383.2
The Emerging Church Movement: A New Form of Religious Organization?

Monday, July 14, 2014: 3:55 PM
Room: Harbor Lounge B
Oral Presentation
Maren FREUDENBERG , Sociology, Free University Berlin, Berlin, Germany
The last 30 years have seen an unprecedented decline in formal religious adherence in the United States that has affected a range of religious organizations. As a result, institutionalized religion has undergone heavy scrutiny regarding its abilities to respond to the spiritual needs of society in postmodernity. With the deterioration of grand narratives and absolute truths, institutionalized religion is rapidly losing its monopoly on interpreting the faith and prescribing the ways in which it is to be practiced.

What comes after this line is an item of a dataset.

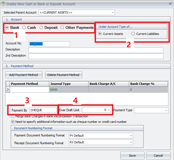This screenshot has width=174, height=160.
Task: Open the Payment Type dropdown
Action: click(x=166, y=110)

Instead, local religious communities are claiming the right to redefine what it means to lead a faithfully Christian life in their individual social contexts.

The widespread criticism of institutionalized religion has resulted in the surge of a novel religious movement in the United States and elsewhere: the Emerging Church Movement (ECM). The ECM has no institutional structure or unified beliefs, instead spanning across a range of religious orientations from conservative to liberal, post-evangelical to neo-charismatic. It is often described as a “conversation” in that its followers question and criticize existing religious traditions and theologies and experiment with alternative ways of practicing their faith. They seek to overcome polarizing labels and preconceptions and the institutional and dogmatic baggage that these bring with them. They reflect postmodernity’s position that there is no absolute truth, deconstructing theological metanarratives and reorienting themselves toward early Christianity in an effort to ‘get back to the roots of the faith’.

Using field data, this paper shows how the ECM’s loose organizational form allows specific religious practices to take shape that offer viable alternatives to institutionalized religious membership. It then raises the related question whether the ECM as a growing movement defined by its non-institutionalization is a sustainable form of religious organization: if current growth rates continue, can the ECM escape organizational institutionalization at all?